Le vote " de droite" fut le réflexe de cette couche populaire croyante à la dissolution du MRP et en réponse aux attaques constantes de la IVe République contre l'école privée catholique.
De Gaulle rallia ses suffrages et par la suite la chose alla presque de soi d'autant plus que la querelle scolaire de 1984 (voir le dernier numéro de Codex) renforça par effet boomerang cette habitude.
La droite était alors confondue avec les défenseurs de l'école libre, donc de l'Eglise.
Depuis tous ces repères ont disparu.
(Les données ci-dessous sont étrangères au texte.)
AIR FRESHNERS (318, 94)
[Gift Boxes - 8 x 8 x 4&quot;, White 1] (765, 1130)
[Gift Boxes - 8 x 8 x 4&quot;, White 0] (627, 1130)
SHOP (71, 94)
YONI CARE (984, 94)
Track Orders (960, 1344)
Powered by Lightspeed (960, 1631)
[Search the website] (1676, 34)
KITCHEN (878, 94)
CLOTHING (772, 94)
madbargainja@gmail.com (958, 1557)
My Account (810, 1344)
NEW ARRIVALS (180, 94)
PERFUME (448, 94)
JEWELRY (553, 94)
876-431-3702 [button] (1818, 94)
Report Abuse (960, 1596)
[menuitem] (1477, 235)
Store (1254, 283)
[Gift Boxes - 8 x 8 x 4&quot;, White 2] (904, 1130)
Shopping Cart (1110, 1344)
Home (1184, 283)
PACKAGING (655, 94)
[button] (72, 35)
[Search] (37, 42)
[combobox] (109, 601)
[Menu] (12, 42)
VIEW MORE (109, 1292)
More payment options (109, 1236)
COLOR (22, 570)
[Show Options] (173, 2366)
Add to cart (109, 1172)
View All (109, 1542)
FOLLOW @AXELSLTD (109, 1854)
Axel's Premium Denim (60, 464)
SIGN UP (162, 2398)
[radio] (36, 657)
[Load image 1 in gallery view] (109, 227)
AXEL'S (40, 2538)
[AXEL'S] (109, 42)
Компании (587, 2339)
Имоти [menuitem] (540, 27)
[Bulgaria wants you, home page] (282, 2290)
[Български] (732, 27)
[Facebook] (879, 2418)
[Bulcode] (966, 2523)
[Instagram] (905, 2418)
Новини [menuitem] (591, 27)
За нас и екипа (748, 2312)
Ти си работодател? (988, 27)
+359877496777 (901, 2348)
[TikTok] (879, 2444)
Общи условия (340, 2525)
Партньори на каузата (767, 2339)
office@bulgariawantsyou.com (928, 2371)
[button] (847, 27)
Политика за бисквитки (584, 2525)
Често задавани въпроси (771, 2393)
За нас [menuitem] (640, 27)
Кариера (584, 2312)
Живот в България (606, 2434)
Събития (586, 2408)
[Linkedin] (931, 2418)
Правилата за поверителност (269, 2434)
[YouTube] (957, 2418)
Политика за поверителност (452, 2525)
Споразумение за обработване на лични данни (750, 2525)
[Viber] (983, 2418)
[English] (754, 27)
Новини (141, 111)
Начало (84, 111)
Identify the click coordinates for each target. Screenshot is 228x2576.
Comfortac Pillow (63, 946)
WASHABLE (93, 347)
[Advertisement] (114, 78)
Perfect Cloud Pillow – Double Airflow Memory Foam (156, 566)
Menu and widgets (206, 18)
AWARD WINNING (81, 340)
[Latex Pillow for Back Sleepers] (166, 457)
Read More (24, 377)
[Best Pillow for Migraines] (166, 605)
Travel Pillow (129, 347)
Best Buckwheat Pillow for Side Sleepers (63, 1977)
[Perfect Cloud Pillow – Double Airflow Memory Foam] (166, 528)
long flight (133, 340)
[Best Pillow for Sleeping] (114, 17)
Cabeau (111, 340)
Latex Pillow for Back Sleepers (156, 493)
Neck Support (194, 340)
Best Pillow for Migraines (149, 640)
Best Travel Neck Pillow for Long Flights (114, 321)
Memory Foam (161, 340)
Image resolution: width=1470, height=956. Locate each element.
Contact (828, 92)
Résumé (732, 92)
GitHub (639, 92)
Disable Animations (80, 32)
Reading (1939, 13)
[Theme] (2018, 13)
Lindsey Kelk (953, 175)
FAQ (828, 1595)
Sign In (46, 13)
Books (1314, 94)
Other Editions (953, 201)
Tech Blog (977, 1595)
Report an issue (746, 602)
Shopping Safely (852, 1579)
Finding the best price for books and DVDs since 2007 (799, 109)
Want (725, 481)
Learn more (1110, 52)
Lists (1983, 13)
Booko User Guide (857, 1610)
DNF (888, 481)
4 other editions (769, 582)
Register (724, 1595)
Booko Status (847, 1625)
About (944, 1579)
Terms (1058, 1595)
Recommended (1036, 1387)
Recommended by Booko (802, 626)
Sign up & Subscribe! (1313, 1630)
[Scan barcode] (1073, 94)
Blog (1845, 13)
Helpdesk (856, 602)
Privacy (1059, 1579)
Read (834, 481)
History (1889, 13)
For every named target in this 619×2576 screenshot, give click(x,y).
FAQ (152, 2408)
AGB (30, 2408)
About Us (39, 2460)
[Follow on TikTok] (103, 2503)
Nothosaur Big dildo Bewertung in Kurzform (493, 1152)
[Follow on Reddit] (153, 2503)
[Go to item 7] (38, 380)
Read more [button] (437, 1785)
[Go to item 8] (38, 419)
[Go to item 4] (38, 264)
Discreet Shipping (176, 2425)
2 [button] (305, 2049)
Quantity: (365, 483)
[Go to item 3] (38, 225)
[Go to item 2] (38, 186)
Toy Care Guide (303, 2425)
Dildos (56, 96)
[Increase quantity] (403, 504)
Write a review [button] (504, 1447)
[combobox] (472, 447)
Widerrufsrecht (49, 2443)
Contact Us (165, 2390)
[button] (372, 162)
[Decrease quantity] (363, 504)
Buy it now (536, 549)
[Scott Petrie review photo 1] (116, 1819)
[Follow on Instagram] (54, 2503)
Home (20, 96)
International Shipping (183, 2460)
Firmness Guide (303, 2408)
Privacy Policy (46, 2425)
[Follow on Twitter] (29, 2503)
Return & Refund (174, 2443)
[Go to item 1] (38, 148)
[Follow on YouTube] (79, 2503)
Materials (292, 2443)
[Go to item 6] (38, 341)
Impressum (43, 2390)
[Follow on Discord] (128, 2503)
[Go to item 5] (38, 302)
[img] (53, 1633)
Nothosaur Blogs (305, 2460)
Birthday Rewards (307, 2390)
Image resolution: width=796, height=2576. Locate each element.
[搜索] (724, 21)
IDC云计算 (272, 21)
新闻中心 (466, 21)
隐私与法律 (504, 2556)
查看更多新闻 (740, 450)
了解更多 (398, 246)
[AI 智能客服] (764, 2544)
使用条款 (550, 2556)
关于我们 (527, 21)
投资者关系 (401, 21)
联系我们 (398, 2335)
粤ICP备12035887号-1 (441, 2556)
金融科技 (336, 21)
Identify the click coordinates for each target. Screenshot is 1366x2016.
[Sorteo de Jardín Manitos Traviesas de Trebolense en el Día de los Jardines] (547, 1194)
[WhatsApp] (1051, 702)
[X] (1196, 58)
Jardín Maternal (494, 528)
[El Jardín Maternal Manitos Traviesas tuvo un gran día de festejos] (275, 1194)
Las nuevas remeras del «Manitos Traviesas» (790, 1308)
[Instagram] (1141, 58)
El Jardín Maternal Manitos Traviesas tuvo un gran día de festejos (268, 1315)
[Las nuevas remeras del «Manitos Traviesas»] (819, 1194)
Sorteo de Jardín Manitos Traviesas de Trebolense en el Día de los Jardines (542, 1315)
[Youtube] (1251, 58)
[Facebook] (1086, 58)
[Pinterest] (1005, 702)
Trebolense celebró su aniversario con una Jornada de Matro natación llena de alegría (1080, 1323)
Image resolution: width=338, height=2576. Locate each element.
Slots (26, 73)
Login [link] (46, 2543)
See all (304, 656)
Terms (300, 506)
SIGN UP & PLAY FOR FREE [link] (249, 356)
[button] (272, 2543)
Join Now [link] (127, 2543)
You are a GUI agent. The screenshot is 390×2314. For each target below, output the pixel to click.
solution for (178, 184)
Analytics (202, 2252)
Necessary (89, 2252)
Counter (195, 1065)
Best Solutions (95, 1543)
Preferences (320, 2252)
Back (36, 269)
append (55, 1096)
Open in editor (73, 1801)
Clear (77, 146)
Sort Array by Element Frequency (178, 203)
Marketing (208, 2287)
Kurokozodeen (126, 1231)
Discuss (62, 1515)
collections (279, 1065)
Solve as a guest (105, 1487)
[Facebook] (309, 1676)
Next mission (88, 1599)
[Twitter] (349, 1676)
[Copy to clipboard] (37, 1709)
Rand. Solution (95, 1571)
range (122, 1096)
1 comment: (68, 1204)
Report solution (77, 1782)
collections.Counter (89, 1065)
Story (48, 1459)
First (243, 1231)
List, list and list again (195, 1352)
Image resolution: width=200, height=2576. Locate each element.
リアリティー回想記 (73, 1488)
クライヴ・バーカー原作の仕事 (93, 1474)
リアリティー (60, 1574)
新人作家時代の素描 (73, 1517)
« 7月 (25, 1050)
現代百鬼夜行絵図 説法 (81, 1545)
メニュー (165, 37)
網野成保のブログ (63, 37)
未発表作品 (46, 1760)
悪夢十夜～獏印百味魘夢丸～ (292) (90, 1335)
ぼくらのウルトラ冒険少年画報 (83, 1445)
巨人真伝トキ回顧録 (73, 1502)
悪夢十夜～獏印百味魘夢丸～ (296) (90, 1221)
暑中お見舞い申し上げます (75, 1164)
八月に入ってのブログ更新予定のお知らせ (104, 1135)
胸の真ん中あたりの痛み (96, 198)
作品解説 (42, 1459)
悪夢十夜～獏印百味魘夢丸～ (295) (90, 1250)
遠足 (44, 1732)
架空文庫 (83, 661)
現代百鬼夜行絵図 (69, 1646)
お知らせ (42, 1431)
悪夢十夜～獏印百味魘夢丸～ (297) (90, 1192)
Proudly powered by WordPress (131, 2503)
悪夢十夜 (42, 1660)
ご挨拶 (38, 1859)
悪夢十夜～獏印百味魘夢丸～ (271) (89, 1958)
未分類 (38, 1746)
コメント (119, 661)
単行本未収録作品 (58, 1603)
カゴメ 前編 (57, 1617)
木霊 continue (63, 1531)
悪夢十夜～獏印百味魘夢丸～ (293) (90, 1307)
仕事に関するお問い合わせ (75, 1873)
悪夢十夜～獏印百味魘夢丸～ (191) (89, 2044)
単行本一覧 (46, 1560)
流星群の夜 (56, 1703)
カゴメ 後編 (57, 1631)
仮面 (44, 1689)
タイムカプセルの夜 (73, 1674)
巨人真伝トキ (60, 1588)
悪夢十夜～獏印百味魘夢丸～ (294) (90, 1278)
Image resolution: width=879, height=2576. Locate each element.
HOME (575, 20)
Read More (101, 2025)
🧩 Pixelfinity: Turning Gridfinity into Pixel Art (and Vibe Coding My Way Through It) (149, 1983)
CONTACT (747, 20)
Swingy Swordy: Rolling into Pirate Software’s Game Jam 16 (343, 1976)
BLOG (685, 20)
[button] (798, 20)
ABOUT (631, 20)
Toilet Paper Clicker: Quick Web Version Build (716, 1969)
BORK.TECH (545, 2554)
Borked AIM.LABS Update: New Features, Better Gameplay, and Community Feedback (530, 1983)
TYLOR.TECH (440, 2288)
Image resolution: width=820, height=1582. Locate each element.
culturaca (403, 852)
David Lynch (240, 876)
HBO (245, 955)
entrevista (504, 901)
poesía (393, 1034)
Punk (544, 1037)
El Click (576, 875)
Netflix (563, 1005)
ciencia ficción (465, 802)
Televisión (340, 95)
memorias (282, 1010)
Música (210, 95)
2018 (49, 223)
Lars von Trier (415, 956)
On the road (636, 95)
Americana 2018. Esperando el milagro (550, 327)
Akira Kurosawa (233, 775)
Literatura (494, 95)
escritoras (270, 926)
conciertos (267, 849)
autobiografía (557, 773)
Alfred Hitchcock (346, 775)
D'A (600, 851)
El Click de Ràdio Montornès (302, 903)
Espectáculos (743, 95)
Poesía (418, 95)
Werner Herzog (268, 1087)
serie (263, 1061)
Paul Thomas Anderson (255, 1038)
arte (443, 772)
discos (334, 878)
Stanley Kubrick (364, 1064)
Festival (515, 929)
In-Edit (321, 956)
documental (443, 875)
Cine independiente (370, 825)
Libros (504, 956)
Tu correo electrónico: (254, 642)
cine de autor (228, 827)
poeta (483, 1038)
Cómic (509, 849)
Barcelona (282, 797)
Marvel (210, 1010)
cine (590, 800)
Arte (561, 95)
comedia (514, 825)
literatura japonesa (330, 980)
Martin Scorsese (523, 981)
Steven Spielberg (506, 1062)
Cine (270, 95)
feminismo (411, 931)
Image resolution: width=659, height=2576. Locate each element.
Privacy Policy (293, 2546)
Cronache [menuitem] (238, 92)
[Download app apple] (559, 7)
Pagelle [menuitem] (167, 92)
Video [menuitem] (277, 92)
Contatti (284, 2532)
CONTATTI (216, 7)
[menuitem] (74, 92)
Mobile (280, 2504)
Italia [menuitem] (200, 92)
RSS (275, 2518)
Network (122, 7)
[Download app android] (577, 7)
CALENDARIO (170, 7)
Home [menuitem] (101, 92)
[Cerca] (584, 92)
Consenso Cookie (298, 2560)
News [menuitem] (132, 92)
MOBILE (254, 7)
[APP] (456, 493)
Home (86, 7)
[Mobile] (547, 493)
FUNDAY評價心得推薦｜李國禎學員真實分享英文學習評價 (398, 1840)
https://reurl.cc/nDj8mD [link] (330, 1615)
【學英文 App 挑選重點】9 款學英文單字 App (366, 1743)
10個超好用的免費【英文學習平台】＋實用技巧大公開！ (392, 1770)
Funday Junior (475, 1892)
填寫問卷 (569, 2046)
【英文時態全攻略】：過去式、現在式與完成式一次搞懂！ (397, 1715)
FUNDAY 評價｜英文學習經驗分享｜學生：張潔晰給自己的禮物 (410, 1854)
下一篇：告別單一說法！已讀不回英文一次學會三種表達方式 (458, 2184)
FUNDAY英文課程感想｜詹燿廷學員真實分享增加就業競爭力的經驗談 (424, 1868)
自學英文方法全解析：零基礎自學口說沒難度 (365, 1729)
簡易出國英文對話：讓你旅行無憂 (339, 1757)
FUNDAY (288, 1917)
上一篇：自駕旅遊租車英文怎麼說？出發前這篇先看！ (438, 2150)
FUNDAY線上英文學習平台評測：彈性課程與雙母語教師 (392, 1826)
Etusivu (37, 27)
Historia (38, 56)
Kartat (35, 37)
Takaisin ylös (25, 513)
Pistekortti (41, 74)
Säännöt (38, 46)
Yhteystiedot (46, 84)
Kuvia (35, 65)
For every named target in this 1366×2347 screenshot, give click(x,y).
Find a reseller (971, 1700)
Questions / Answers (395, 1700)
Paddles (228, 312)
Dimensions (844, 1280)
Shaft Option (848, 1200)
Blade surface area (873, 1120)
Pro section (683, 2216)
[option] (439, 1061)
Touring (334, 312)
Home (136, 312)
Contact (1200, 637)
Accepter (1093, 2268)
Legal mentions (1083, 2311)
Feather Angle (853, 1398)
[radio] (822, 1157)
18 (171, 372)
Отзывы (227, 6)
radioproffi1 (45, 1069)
Demeurent un catholicisme de culture BCBG très souvent ultra-libéral, un catholicisme de circonstances (par ex les JMJ) qui s'efface rapidement, un catholicisme dit du "Renouveau charismatique" où l'on est bien entre-soi, un catholicisme d'éducation et de conviction (les plus âgés) et un catholicisme de convertis ou néo-convertis.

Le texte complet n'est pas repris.